This is the high-tech device that the International Atomic Energy Agency (IAEA) has installed in Iran’s Natanz nuclear facility to monitor uranium enrichment.
The IAEA said it installed the Online Enrichment Monitor, or OLEM, to check Iran’s level of uranium enrichment. In accordance with the Joint Comprehensive Plan of Action (JCPOA), Iran is committed to keep its uranium enrichment level at up to 3.67 percent.
Installed as part of preparatory work ahead of the JCPOA’s implementation day, the device permits the agency to measure and calculate the amount of uranium-235 and the total amount of uranium in Natanz plant at a real time basis.
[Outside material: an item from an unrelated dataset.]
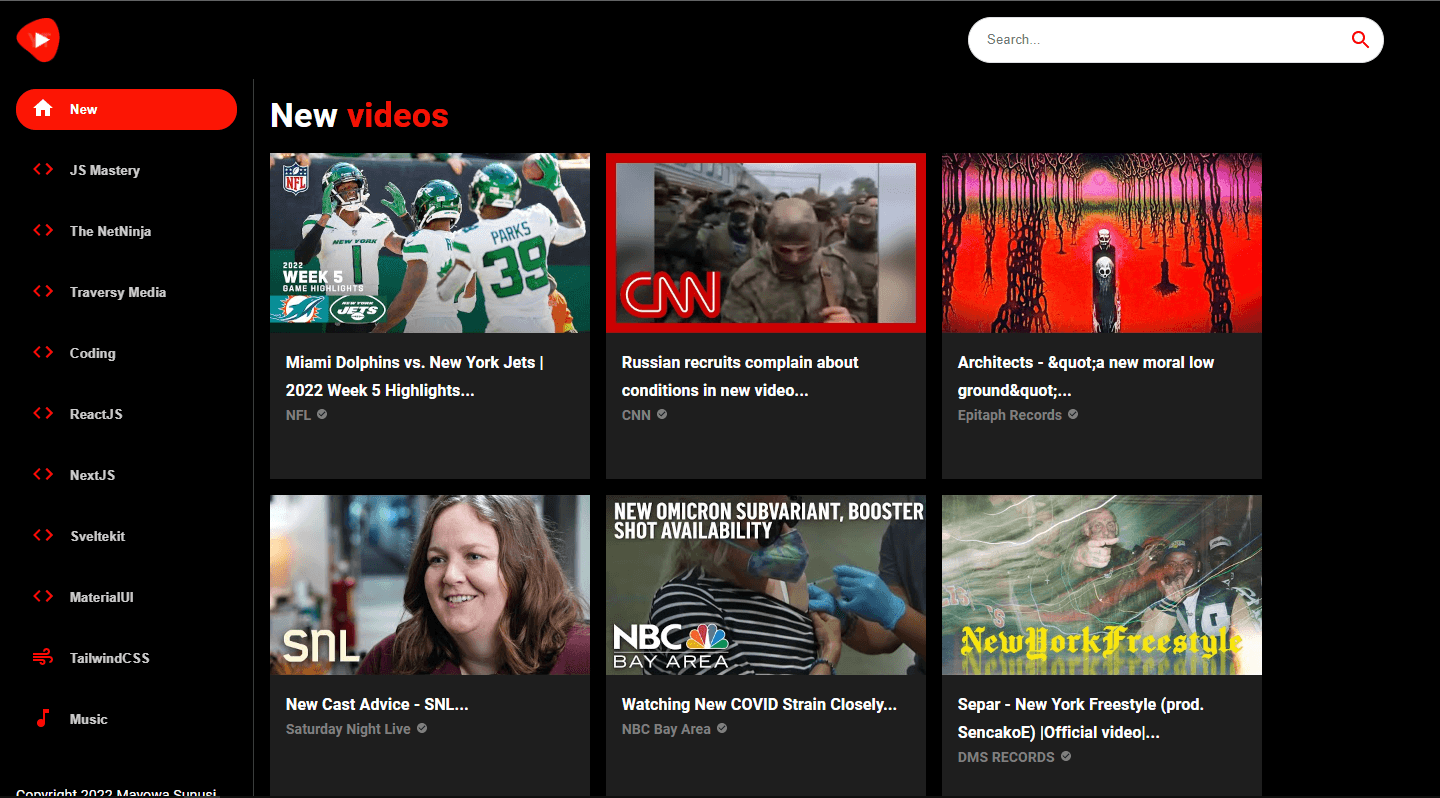
Task: Click the code icon beside Sveltekit
Action: click(x=42, y=535)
Late on Saturday, Iranian Foreign Minister Mohammad Javad Zarif and EU foreign policy chief Federica Mogherini announced that sanctions imposed on Tehran have been lifted as the agreement came into force.
Former methods of sampling and analysis took up three weeks to complete as samples were shipped from Iran to the IAEA’s laboratories in Austria.
“The agreed limitations on all uranium enrichment and related activities, including on specific Research and Development activities will allow Iran to use nuclear technology for peaceful purposes,” said the head of the IAEA’s Iran Task Force, Massimo Aparo.
Iran and the world powers – the United States, Germany, Britain, Russia, China, and France finalized the JCPOA in Vienna, on July 14, 2015.
OLEM works by measuring the characteristics of gaseous uranium – UF6– which runs through processing the pipes of nuclear enrichment plants.
As the OLEM provides continuous measurement which reduces sample taking, the IAEA will gradually start using the device in other gas centrifuge enrichment plants around the world.